L’homme et les choses, l’homme et les hommes
La pluie ne tombe pas parce que nous en avons exprimé le désir. Les plantes ne croissent pas sur demande. Il ne sert à rien de prier le marbre pour qu’une statue en sorte. Il peut arriver que l’ouvrier furieux jure ou jette ses outils, mais cela ne fait pas avancer son travail. Au contraire la colère de l’enfant mobilise toute la compagnie. Les choses, et les bêtes elles-mêmes, sont inflexibles et nous n’en obtenons ce que nous voulons que si nous savons par quels biais détourner leurs mouvements naturels, mais les hommes répondent à nos prières. « Nous avons tant de fois éprouvé dès notre enfance, qu'en pleurant, ou commandant, etc., nous nous sommes faits obéir par nos nourrices, et avons obtenu les choses que nous désirions, que nous nous sommes insensiblement persuadés que le monde n'était fait que pour nous, et que toutes choses nous étaient dues » (1) et du même coup nous nous imaginons toujours pouvoir persuader : les plus stupides savent très bien faire. Le rapport de l’homme à la nature est pour ainsi dire franc ; il est réglé comme la sculpture par le marbre. Les relations humaines sont sans règles : chacun cherche à faire plier les autres. La rhétorique des passions gouverne le monde. Et comme nous pouvons toujours espérer obtenir plus que ce que nos premières demandes ont extorqué, nous ne sommes jamais contents. C’est pourquoi l’enfant élevé sans règle stricte est plus malheureux que celui qui sait à quoi s’en tenir.
La comédie du pouvoir
Dans la moindre association les hommes jouent les plus subtils psychodrames, si une règle ne vient pas mettre fin au jeu psychologique de leurs relations. Pour comprendre la nature des luttes de pouvoir, que chacun observe chez soi les manèges des uns et des autres. Quelques savants autour d’une table, si l’institution ne les tient pas, donnent le spectacle affligeant d’une cour d’école maternelle. La loi républicaine peut seule faire que le chantage affectif permanent ne corrompe pas la vie des hommes. Dès l’instant où l’on sait qu’il n’y a pas de loi, chacun sent qu’il peut tenter d’obtenir plus que ce qu’il a, comme l’enfant qui ne s’est jamais heurté au mur d’une règle. Alors concurrence, menaces et fausses promesses n’ont plus de limite. Alors chaque agrégation d’intérêts constitue un groupe de pression, et la politique consiste à céder ou à faire semblant de céder aux uns et aux autres. Comme disait Montesquieu « la politique subsistera toujours pendant qu’il y aura des passions indépendantes du joug des lois ». Il concluait : « On juge mal des choses. Il y a souvent autant de politique pour obtenir un petit bénéfice que pour obtenir la papauté. Autant de causes y concourent, autant d’obstacles à prévoir » (2). La réussite tient plus du hasard que de l’art dans un jeu où tout est imprévisible, et les plus habiles à en tirer parti ne sont ni les plus savants, ni les plus vertueux. A quoi ne faut-il pas renoncer pour se consacrer à la comédie du pouvoir ! Il est donc dans la nature des choses que, sauf exception, les plus heureux à ce jeu ne soient pas les meilleurs. L’intelligence politique n’est que rouerie. C’est pourquoi il peut se faire qu’un danseur obtienne la place d’un calculateur ou qu’un bateleur préside aux destinées d’un peuple.
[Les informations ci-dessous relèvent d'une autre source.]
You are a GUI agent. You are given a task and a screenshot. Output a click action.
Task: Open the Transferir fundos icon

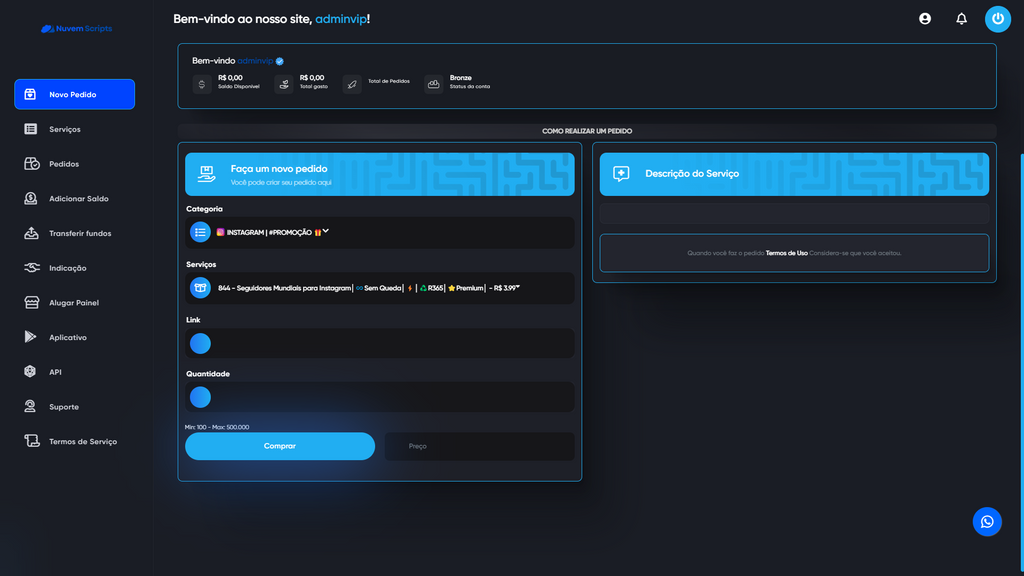31,233

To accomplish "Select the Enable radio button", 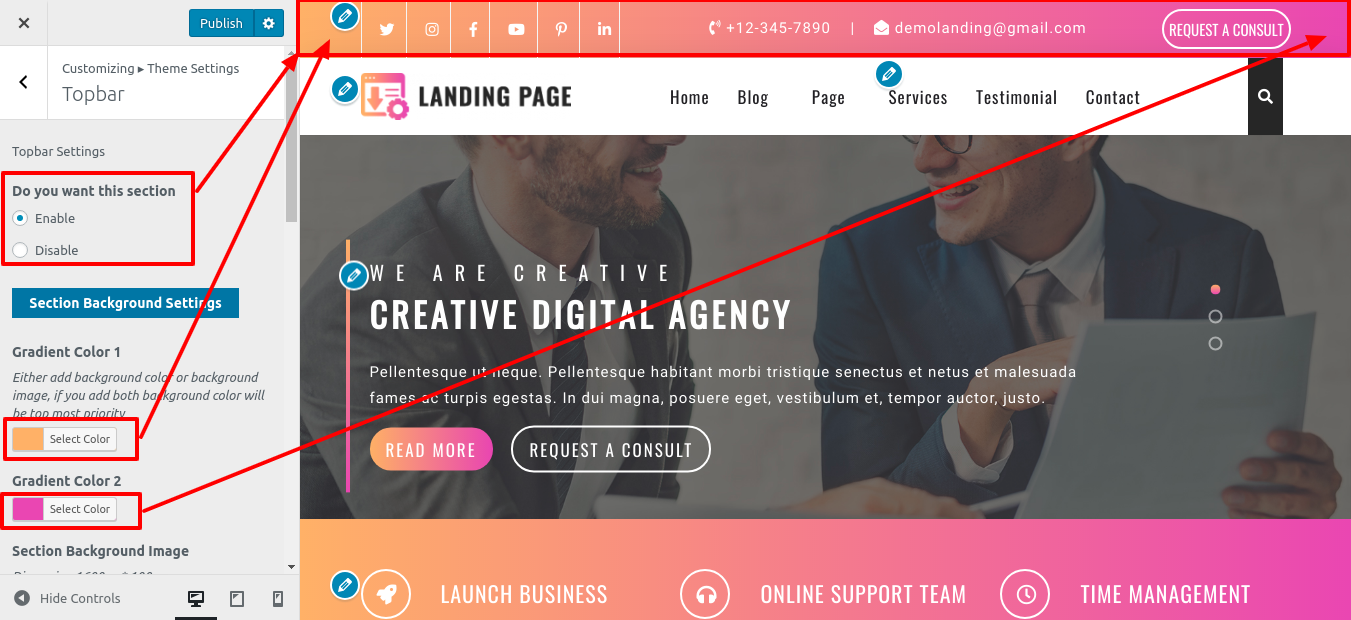I will click(20, 218).
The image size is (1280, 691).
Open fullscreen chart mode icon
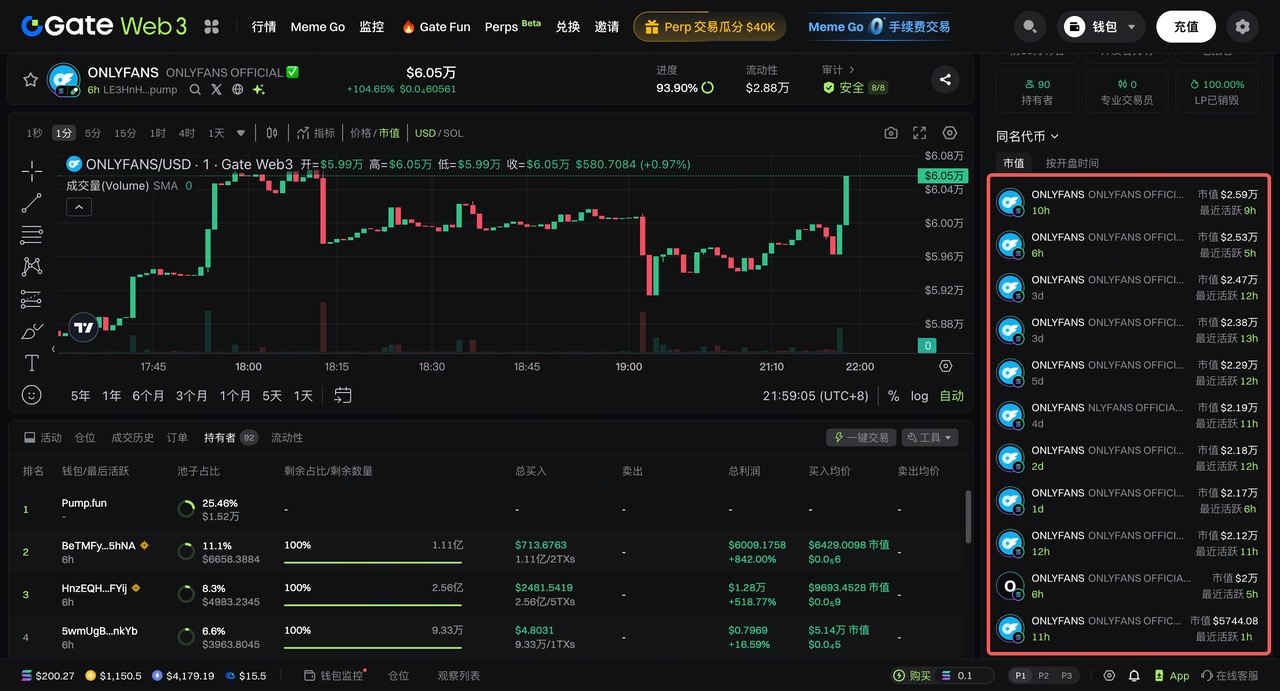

La loi n’est-elle qu’une illusion ?
Faut-il, dans ces conditions, s’étonner qu’on s’en prenne à la loi et aux institutions en général ? La loi est l’artifice par lequel les puissants imposent leur domination : lui obéir n’est pas vertu mais faiblesse, c’est servir leurs intérêts, disaient les sophistes. Et il est vrai que les discours qui prônent le respect des lois et la défense des valeurs sacralisent le désordre établi, de telle sorte que les hommes, ainsi ensorcelés dès l’enfance, font de leur soumission un devoir. Il leur arrive de considérer comme venant d'un Dieu transcendant ou, d'une manière encore plus illusoire, de leur propre volonté, des impératifs et des interdits qui se sont imposés à eux par l'intériorisation de l’autorité parentale et sociale à laquelle ils sont assujettis dès leur naissance, autant en raison de l'affection qui les lie à leur première société que de la crainte puérile qu'ils en ont alors. Ils vont jusqu’à prendre pour leur conscience ou pour l’impersonnalité de la loi un sur-moi, fruit de leur histoire personnelle. Faut-il conclure que loin de couper court à la psychologisation de nos relations, la loi en procède ? Ou que la conscience n’est qu’illusoirement « l’instinct divin, immortelle et céleste voix », dont parle Rousseau ? L'idée de république et d'autonomie (l’obéissance à la loi qu'on s'est prescrite) a-t-elle quelque chose d’infantile ?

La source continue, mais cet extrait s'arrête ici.